Como resultado da guerra e das sanções, mais de 90% dos 23 milhões de habitantes da Síria vivem na pobreza.
A economia encolheu 84% entre 2010 e 2023, de acordo com o Banco Mundial, com base nas emissões de luz noturna (um indicador frequentemente usado para atividades econômicas em que os dados são incompletos).
A libra síria caiu de 47 por dólar antes da guerra para uma taxa de mercado negro de 13.000 no início de 2025.
O que vem a seguir para o governo sírio?
Desde que a nova administração síria sob Sharaa assumiu o poder, ela não conseguiu realizar o nível de reformas institucionais e econômicas necessárias devido às sanções.
“Sanções impedem que a economia funcione adequadamente”, disse Feve. “E um governo sem dinheiro é um governo impotente que não pode fazer nada.”
Isso inclui a incapacidade de reconstruir infraestrutura, acessar financiamento internacional e importar bens essenciais.
Amari disse que, assim que as sanções fossem suspensas, as prioridades urgentes seriam “fornecer eletricidade, petróleo e gasolina à população e fornecer equipamentos médicos modernos”.
Ele acrescentou que oportunidades de emprego com salários adequados devem ser criadas e recursos essenciais devem ser fornecidos aos alunos de todos os níveis.
A ONU estima que a reconstrução da Síria custará US$ 250 bilhões, embora analistas tenham dito que o valor real provavelmente será menor.
“Sabemos, por outras áreas de conflito, que a reconstrução foi feita com menos recursos do que as Nações Unidas esperavam”, disse Ozkizilcik. “É preciso considerar a vontade do povo, [que] está determinado a reconstruir e reconstruir seu país.”
Ele observou que, embora o valor possa ser inferior a US$ 250 bilhões, ainda seria uma quantia enorme.

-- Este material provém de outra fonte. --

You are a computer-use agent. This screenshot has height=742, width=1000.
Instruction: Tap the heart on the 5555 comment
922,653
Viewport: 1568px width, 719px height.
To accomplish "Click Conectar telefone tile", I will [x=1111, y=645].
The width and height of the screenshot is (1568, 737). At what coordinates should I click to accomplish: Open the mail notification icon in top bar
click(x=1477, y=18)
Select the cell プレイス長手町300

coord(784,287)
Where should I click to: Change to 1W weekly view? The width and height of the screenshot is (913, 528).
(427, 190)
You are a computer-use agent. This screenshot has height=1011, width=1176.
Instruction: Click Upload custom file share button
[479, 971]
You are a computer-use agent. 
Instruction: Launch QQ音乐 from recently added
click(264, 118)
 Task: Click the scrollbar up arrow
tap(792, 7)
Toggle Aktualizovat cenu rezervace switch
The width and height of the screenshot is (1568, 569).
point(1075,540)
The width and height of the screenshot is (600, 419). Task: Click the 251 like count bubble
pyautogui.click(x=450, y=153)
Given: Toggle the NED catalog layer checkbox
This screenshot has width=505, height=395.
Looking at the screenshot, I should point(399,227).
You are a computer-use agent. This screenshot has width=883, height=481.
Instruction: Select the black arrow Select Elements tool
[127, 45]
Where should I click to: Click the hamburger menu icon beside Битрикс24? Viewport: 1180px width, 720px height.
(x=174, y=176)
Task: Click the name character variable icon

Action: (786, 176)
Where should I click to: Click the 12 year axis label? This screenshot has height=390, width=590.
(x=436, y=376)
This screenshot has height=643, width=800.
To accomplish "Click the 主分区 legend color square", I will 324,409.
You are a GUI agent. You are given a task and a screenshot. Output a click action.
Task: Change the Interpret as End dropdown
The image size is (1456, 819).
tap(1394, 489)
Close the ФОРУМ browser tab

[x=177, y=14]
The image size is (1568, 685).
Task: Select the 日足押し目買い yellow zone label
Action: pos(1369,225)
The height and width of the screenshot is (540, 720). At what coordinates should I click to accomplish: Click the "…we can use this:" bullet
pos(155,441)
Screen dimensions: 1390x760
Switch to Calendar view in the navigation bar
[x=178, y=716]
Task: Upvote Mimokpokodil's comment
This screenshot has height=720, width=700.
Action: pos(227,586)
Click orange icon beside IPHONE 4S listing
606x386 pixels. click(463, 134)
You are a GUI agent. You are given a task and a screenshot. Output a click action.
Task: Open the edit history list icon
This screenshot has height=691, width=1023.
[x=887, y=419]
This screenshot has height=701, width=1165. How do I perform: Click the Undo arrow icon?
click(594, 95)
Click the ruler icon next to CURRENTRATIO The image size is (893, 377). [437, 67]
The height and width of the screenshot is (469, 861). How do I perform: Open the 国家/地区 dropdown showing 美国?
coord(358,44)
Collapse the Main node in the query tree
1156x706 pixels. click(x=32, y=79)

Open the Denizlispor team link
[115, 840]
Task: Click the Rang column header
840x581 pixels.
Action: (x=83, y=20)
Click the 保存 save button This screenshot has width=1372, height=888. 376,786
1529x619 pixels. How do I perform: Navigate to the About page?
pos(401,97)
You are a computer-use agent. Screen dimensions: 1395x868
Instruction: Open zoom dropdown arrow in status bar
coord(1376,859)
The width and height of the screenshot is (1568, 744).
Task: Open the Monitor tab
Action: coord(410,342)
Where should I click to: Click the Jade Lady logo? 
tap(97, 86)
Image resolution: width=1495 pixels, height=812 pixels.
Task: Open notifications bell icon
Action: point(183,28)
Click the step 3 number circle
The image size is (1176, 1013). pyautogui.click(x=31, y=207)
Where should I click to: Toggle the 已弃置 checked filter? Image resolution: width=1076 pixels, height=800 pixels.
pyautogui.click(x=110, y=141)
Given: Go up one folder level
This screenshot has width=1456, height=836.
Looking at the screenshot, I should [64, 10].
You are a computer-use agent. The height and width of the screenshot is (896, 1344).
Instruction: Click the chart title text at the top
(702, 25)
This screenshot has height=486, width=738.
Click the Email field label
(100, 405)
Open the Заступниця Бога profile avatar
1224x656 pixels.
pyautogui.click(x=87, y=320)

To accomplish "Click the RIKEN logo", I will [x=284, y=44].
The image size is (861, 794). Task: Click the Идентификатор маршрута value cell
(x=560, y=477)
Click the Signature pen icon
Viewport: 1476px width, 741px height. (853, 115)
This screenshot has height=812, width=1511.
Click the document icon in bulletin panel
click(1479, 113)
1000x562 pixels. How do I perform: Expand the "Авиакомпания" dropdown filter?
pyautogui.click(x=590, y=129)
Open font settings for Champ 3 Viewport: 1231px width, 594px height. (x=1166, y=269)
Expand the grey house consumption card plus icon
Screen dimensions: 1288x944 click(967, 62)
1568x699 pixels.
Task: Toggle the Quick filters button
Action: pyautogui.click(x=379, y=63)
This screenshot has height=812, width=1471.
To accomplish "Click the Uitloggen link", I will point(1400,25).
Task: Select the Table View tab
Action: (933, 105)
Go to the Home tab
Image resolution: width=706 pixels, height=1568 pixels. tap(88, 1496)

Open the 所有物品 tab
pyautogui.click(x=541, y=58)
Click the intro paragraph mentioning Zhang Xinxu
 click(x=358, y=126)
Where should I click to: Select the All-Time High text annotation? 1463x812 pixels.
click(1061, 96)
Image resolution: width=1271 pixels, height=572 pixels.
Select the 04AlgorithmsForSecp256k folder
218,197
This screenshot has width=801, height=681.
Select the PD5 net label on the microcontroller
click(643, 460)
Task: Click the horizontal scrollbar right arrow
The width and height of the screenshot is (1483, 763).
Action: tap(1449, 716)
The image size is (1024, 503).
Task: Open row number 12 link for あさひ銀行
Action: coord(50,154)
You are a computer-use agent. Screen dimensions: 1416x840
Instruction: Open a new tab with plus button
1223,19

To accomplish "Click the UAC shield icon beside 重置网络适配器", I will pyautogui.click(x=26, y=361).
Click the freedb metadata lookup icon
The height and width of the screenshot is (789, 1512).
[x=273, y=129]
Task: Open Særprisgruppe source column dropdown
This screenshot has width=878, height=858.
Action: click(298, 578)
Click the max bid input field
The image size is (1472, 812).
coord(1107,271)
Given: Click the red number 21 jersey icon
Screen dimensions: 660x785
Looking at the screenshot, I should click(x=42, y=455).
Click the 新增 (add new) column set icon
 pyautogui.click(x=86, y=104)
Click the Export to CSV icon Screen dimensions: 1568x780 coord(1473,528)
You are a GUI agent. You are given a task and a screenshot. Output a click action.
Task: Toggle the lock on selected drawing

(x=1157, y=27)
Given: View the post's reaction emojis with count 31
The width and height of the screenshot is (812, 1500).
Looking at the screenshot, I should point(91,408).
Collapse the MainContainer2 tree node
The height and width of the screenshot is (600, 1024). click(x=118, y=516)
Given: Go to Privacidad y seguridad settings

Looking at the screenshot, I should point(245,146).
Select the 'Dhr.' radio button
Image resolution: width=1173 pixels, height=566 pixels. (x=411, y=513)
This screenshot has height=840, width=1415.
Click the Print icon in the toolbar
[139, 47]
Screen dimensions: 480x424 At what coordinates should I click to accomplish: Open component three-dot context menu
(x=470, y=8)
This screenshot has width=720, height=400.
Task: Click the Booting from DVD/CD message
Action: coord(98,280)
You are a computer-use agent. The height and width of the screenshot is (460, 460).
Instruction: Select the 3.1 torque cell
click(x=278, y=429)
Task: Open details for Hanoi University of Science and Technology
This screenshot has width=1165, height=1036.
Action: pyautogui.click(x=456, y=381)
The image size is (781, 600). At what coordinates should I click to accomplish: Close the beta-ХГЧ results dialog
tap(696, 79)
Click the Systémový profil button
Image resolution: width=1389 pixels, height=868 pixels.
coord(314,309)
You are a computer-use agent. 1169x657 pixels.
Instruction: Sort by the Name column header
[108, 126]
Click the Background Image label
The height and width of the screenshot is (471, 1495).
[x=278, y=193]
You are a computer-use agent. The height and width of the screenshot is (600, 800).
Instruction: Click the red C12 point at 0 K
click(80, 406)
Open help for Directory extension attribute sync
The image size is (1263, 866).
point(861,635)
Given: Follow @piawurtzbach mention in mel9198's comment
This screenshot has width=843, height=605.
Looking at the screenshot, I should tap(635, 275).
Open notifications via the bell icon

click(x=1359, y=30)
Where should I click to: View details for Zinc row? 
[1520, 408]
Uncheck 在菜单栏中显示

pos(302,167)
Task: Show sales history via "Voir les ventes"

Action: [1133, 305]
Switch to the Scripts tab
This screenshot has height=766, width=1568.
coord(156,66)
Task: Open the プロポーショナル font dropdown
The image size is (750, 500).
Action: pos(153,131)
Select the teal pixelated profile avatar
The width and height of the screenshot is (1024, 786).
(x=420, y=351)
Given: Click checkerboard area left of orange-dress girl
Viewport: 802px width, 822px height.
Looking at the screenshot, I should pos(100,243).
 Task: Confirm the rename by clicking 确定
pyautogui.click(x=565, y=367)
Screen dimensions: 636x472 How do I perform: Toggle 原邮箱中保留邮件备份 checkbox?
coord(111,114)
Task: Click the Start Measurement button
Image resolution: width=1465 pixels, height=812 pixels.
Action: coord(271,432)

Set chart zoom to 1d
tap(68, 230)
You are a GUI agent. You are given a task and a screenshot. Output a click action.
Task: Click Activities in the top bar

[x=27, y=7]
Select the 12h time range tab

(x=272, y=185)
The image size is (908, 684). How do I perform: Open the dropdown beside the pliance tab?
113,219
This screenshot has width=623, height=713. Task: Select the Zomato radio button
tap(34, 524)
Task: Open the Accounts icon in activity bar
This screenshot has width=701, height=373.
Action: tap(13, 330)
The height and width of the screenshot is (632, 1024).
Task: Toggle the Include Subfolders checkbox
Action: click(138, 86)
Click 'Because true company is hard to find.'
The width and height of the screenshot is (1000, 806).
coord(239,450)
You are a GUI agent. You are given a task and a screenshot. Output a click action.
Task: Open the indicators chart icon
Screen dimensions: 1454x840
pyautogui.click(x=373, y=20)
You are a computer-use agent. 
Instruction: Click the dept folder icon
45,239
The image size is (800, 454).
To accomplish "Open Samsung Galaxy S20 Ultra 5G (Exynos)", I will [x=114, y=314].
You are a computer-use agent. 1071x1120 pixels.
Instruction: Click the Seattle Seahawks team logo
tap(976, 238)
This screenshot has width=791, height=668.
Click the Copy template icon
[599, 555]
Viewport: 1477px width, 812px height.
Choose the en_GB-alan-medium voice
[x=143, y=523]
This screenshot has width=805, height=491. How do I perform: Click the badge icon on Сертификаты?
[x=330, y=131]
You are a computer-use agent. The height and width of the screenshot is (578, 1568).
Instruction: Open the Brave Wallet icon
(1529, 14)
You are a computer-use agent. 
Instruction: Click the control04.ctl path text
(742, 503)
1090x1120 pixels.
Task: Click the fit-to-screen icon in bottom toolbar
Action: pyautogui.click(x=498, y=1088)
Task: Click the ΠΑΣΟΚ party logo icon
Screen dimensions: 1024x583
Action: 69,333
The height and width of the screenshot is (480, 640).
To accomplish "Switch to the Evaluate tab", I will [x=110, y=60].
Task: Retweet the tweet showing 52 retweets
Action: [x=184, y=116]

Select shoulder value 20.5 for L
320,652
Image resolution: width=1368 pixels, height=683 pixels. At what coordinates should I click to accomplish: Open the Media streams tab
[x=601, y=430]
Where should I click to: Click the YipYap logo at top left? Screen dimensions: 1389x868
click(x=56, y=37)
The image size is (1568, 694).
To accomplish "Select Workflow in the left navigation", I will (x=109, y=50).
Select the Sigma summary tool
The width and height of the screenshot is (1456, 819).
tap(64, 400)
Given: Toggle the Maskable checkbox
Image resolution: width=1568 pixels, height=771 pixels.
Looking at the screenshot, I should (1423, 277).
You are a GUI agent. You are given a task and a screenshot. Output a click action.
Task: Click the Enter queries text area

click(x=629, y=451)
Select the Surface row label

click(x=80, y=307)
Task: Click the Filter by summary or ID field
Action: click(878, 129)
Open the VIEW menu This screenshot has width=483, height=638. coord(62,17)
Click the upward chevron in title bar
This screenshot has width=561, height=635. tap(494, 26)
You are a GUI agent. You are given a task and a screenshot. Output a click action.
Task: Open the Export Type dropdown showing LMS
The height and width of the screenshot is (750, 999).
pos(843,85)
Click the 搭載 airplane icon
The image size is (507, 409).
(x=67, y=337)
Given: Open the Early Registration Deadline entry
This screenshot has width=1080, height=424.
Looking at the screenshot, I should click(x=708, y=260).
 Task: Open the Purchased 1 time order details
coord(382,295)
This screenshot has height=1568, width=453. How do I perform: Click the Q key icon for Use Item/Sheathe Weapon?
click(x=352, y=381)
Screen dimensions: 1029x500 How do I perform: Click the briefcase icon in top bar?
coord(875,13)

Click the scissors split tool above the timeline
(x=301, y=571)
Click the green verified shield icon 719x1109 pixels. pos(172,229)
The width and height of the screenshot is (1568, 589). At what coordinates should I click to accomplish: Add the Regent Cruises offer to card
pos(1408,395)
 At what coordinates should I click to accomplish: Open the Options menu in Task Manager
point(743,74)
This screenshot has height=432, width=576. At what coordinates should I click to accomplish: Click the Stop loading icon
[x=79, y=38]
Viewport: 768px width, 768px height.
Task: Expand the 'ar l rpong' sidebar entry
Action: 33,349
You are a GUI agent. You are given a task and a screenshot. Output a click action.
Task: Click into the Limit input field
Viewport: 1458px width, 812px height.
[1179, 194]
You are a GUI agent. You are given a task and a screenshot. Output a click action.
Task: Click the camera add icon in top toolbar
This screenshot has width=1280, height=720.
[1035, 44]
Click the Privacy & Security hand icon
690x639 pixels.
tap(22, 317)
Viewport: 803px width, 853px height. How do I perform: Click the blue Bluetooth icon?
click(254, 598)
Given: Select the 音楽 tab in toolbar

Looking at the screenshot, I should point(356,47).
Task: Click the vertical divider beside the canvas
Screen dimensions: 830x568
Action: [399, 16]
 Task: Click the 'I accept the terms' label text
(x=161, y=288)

“As nações europeias e os estados árabes serão os principais patrocinadores da reconstrução da Síria”, disse ele, acrescentando que o que antes era ajuda humanitária agora passaria a ser assistência ao desenvolvimento.
Feve alertou que ainda não estava claro exatamente quais restrições seriam suspensas.
“Não sabemos quais sanções serão suspensas”, disse ele. “Existem muitas, muitas sanções impostas à Síria pelos EUA que ainda estão em vigor. Algumas delas datam de 1979.”
Uma das áreas que permanece obscura é a proscrição do HTS, que agora foi dissolvido.
“Teoricamente, pode-se argumentar que não há mais a presença do HTS como organização e que essa definição de terrorismo está obsoleta agora”, disse Ozkizilcik.
Ele disse que a alternativa seria o Conselho de Segurança da ONU concordar em remover o grupo da lista, o que pode ser possível já que todos os membros, incluindo Rússia e China, estabeleceram relações com o governo de Sharaa.
A própria designação de Sharaa também parece obsoleta agora, principalmente depois que ele apertou a mão de Trump na quarta-feira, que o chamou de um “cara jovem e atraente” com um “passado forte”.
Por enquanto, os sírios estão esperançosos de que a recuperação econômica, que vem sendo construída há décadas, esteja finalmente ao nosso alcance.
“O povo sírio está realmente muito feliz nestes momentos”, disse Amari.